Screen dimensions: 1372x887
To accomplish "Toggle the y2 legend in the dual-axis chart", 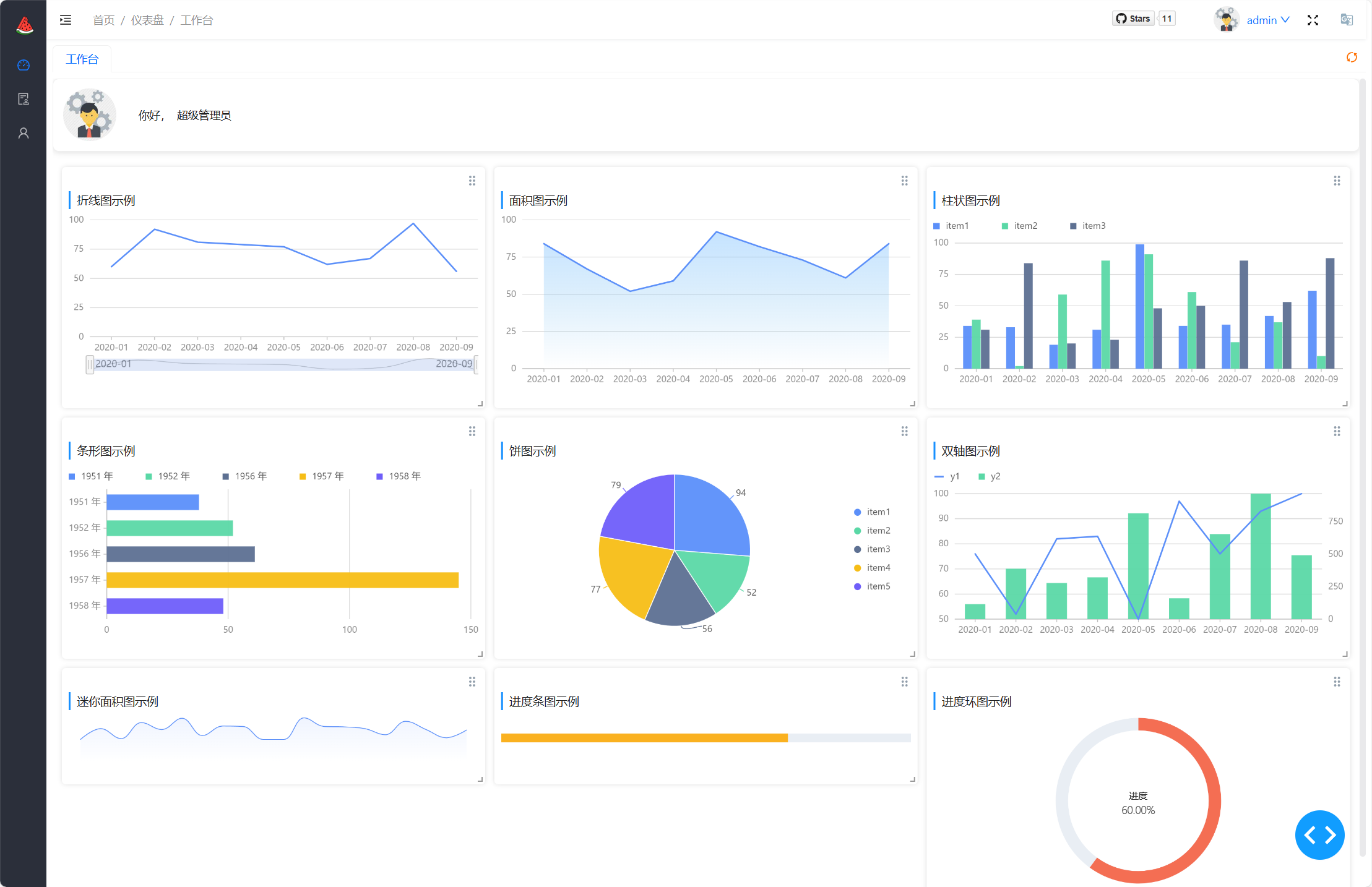I will (989, 476).
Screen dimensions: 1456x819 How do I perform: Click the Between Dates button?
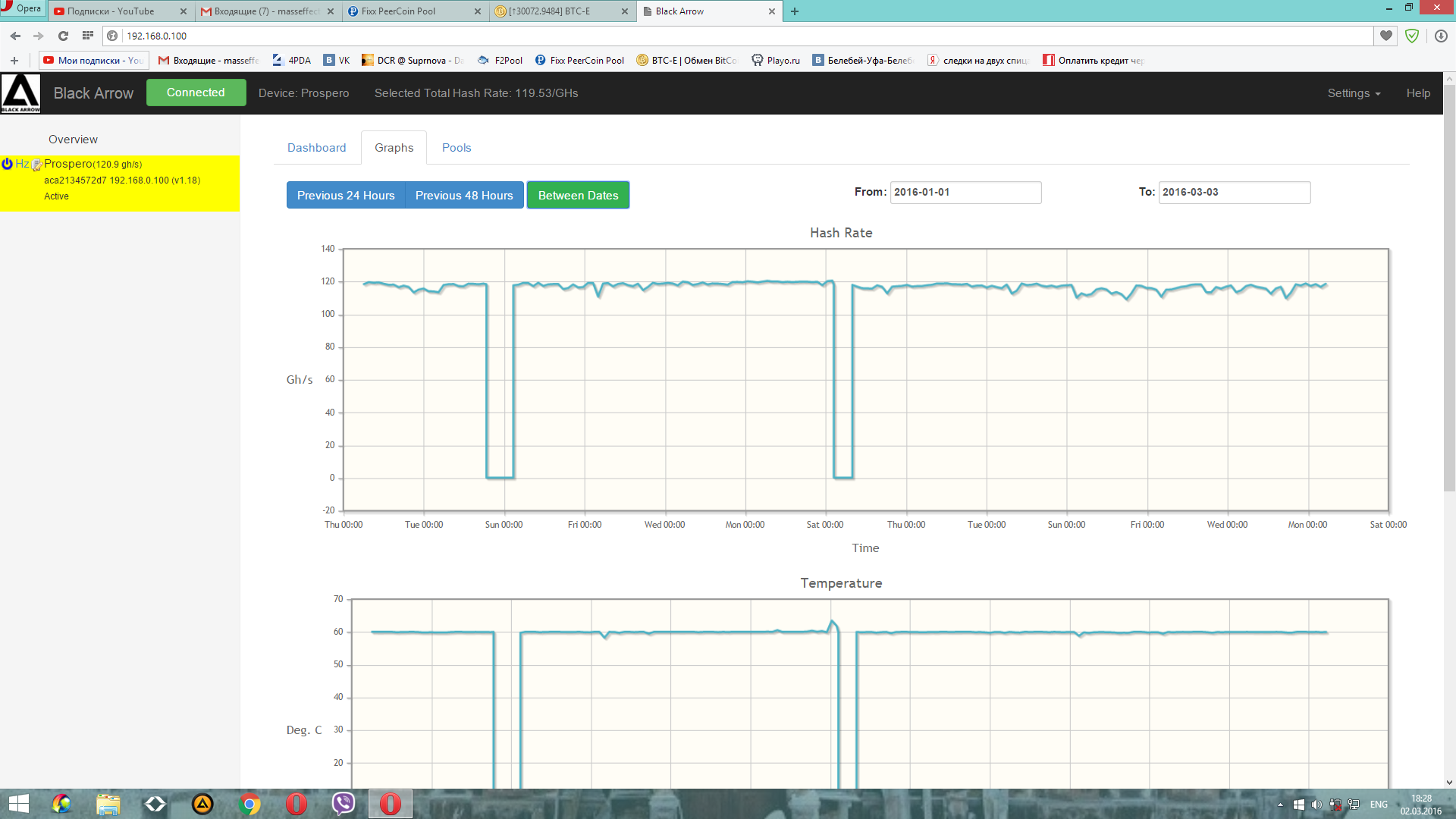(x=578, y=195)
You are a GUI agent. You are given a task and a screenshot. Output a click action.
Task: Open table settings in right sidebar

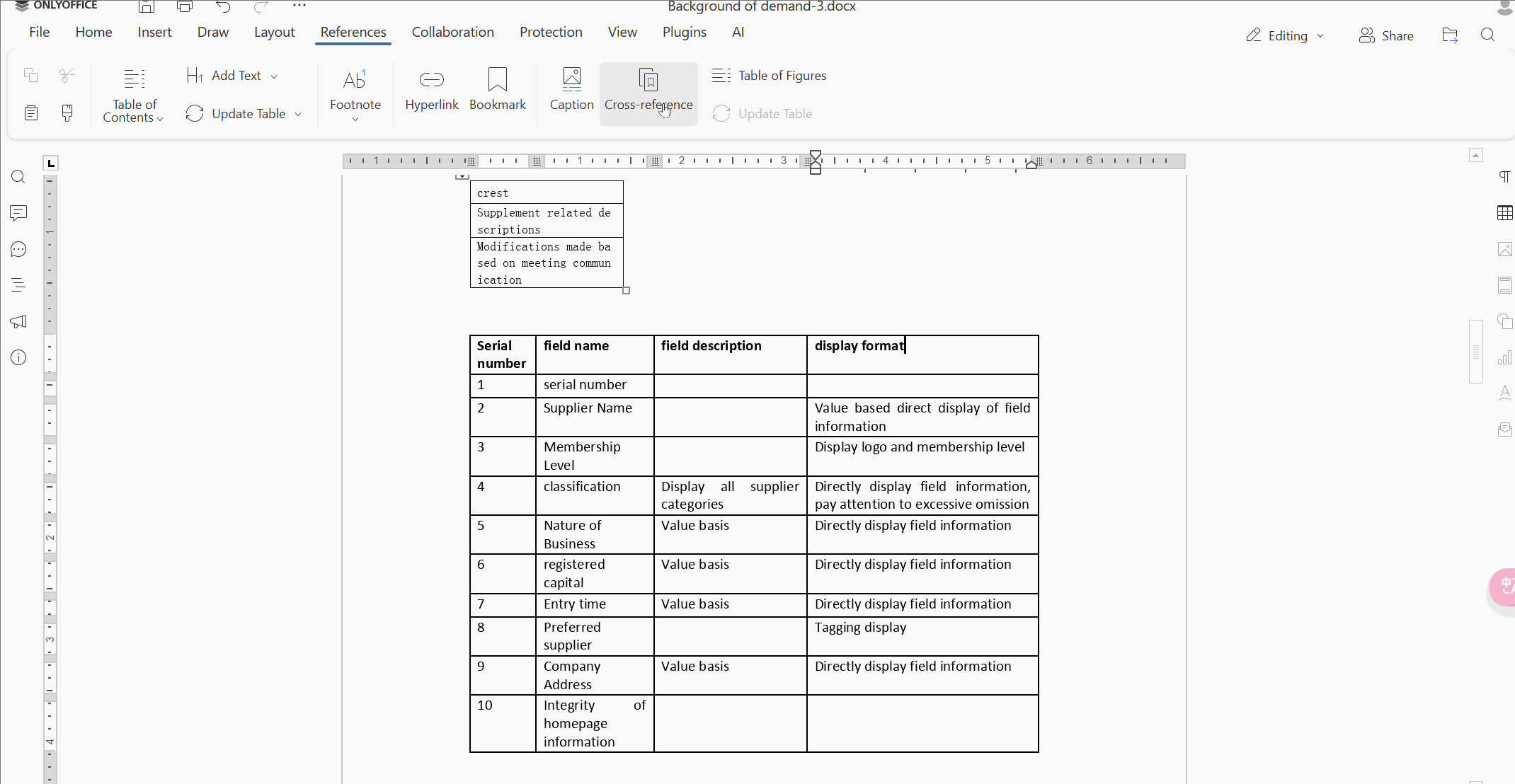click(x=1504, y=213)
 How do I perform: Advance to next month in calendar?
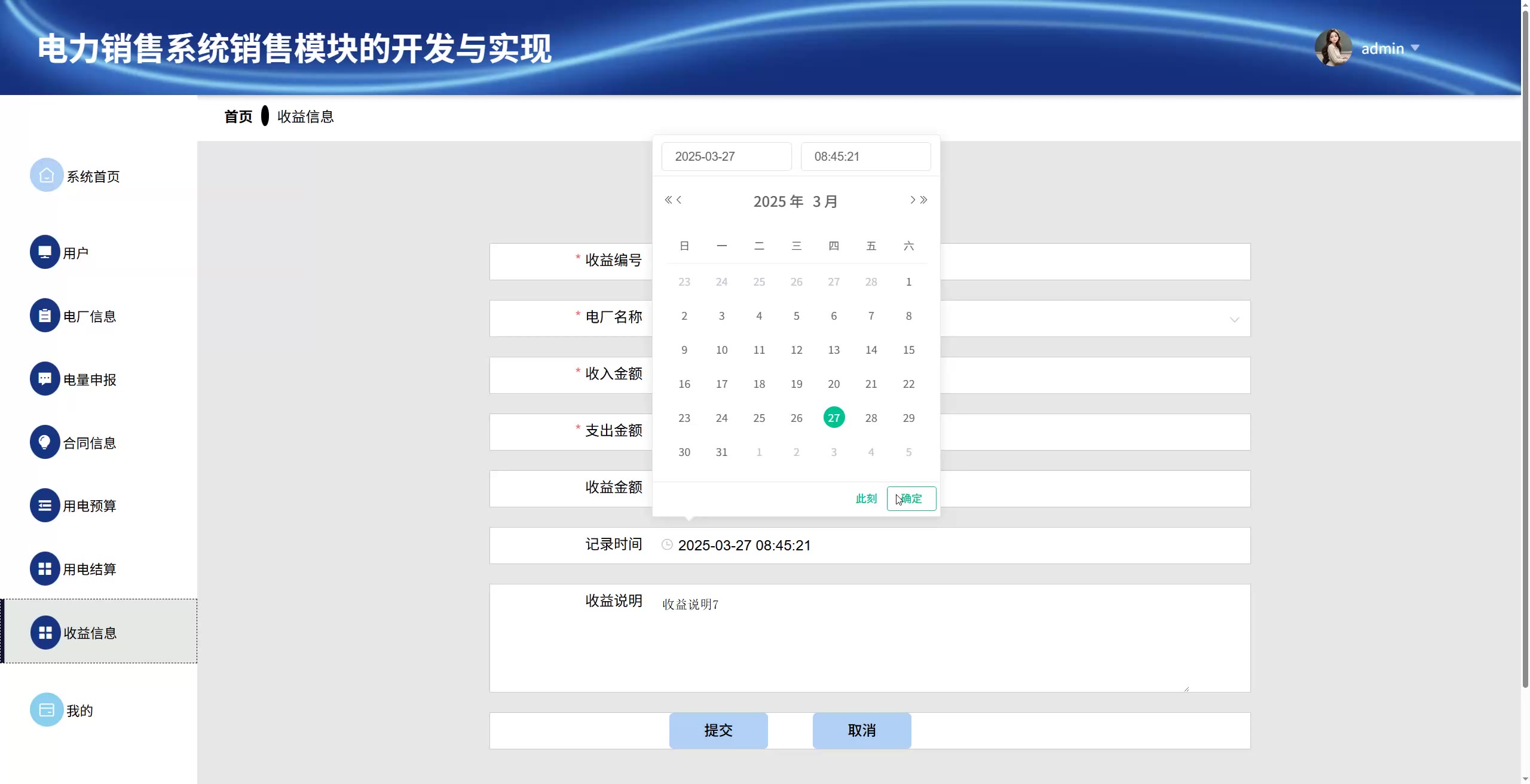pyautogui.click(x=913, y=200)
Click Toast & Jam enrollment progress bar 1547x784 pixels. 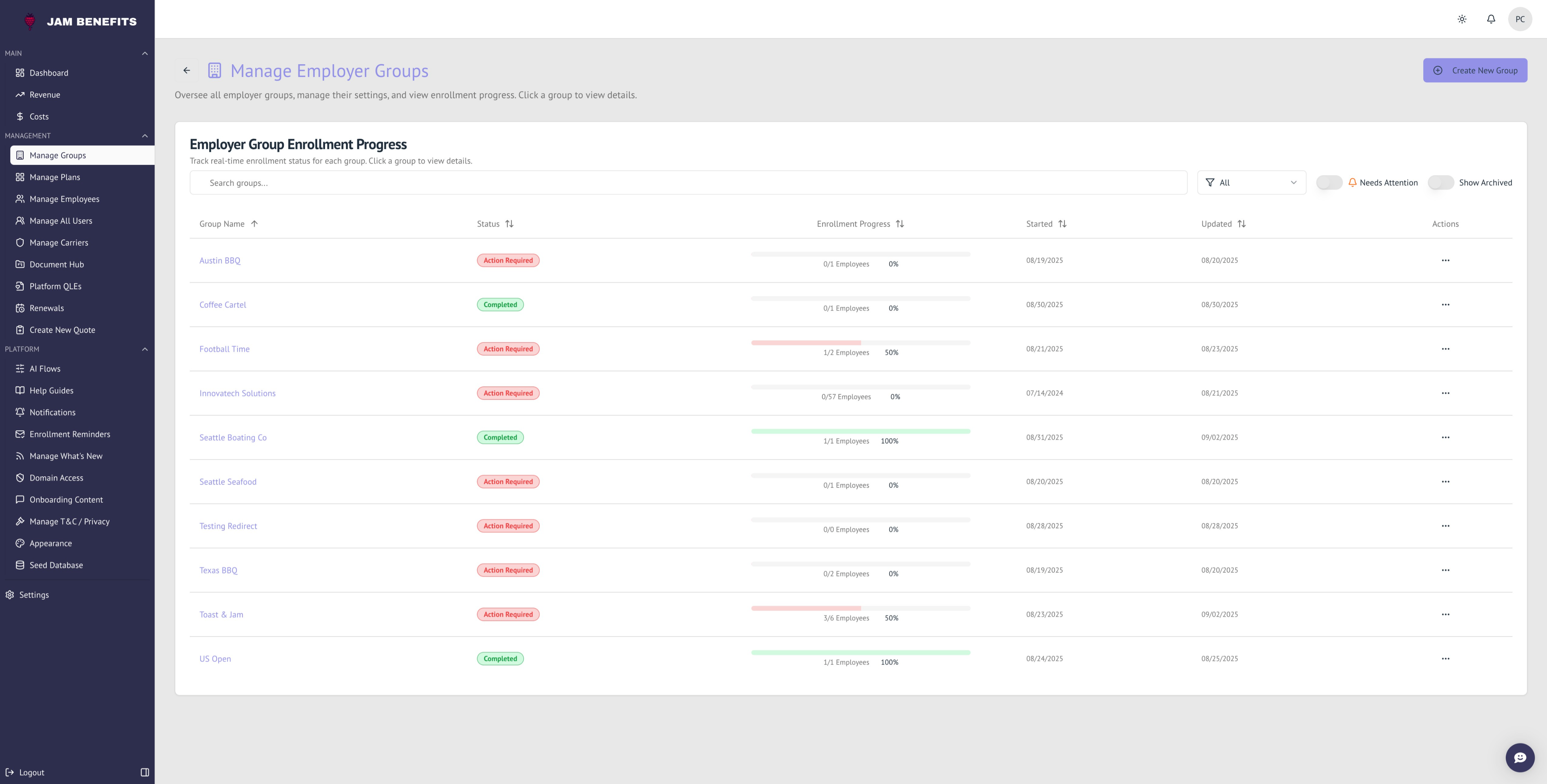(860, 608)
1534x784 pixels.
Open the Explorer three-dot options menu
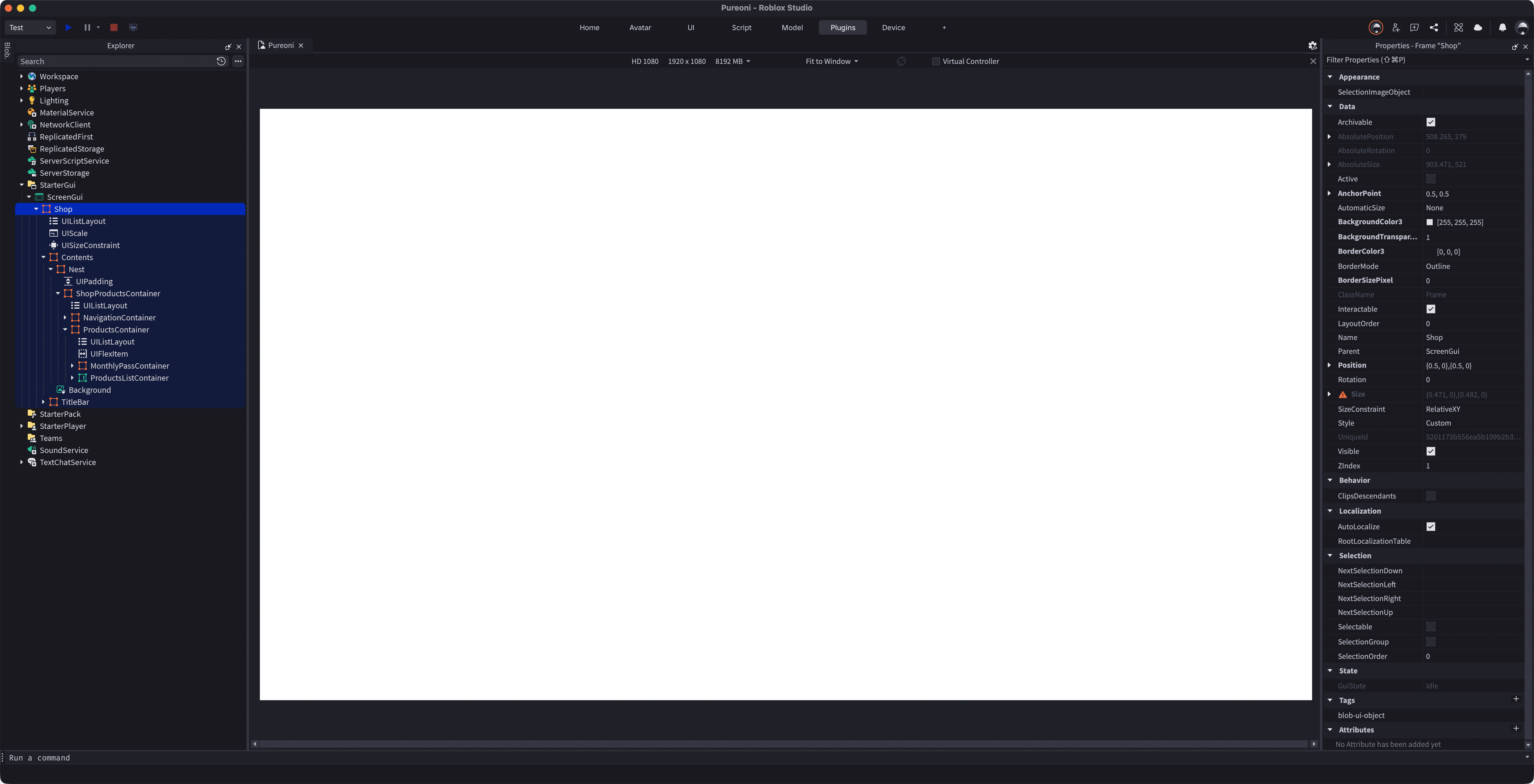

> Instructions for the task: Print the lines from the line with "1534x784 pixels." to the end of the data above. Include both ends, exclude the pictures, and add nothing else.

> Exercise response:
1534x784 pixels.
Open the Explorer three-dot options menu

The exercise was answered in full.